_AIM OF THE EXERCISE_
Any picture in the range stays out of the copy; retype exactly the lines from the one with "Screen dimensions: 208x160" to the end of the listing.

_TASK DATA_
---
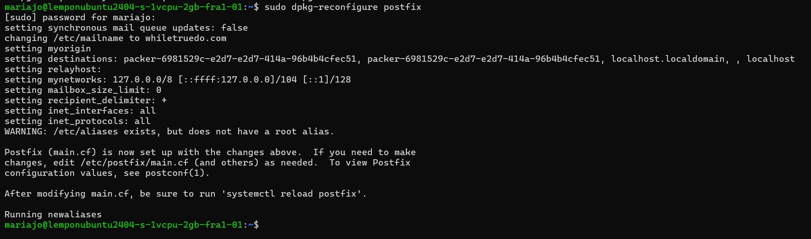
Task: Click the 'inet_protocols' setting text
Action: tap(85, 121)
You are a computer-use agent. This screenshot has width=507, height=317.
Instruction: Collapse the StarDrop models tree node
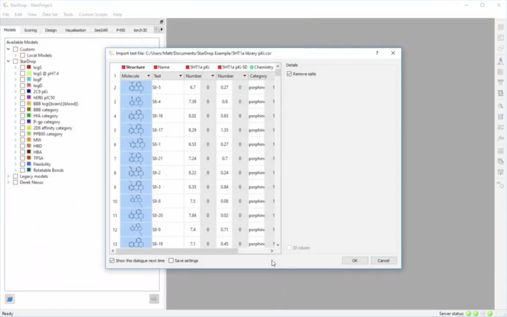(8, 61)
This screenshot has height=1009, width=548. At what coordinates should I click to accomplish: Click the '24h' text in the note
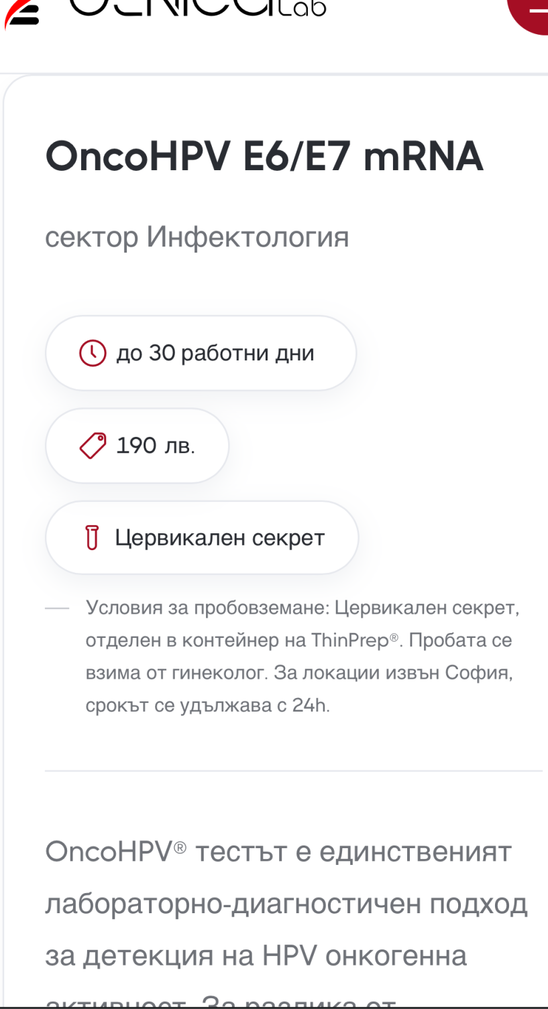310,705
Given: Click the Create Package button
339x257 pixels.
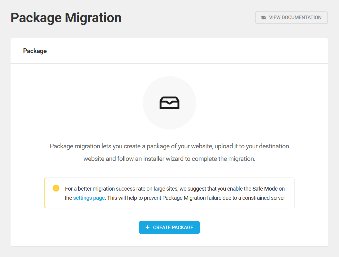Looking at the screenshot, I should click(169, 227).
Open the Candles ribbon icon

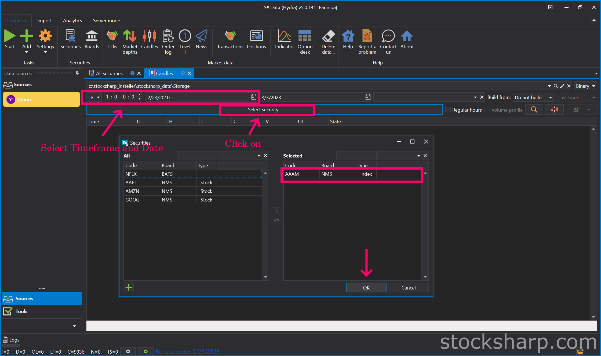(x=150, y=36)
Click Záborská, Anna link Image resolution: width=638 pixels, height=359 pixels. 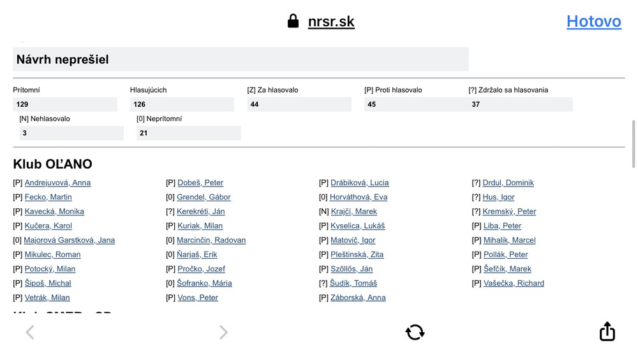pyautogui.click(x=358, y=298)
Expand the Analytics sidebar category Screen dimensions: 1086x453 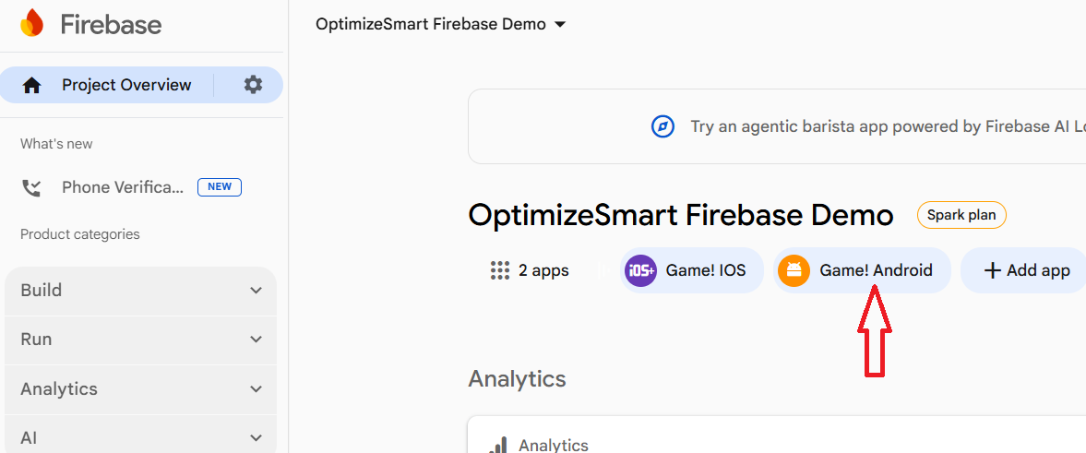(256, 389)
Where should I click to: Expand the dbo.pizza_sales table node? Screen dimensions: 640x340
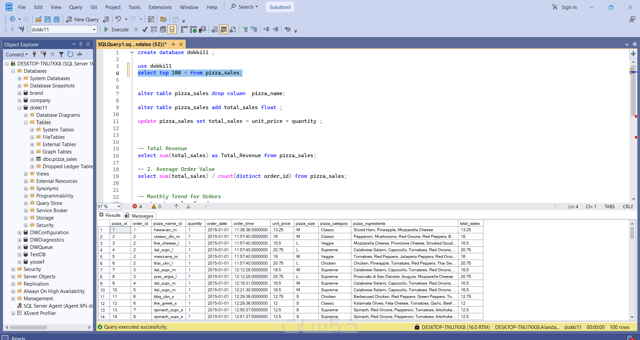tap(32, 159)
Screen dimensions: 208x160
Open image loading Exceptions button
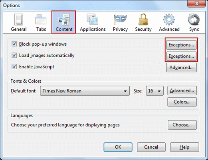(x=181, y=56)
---
_ANSWER TO THIS TASK_
Screen dimensions: 208x160
Open image loading Exceptions button
(x=181, y=56)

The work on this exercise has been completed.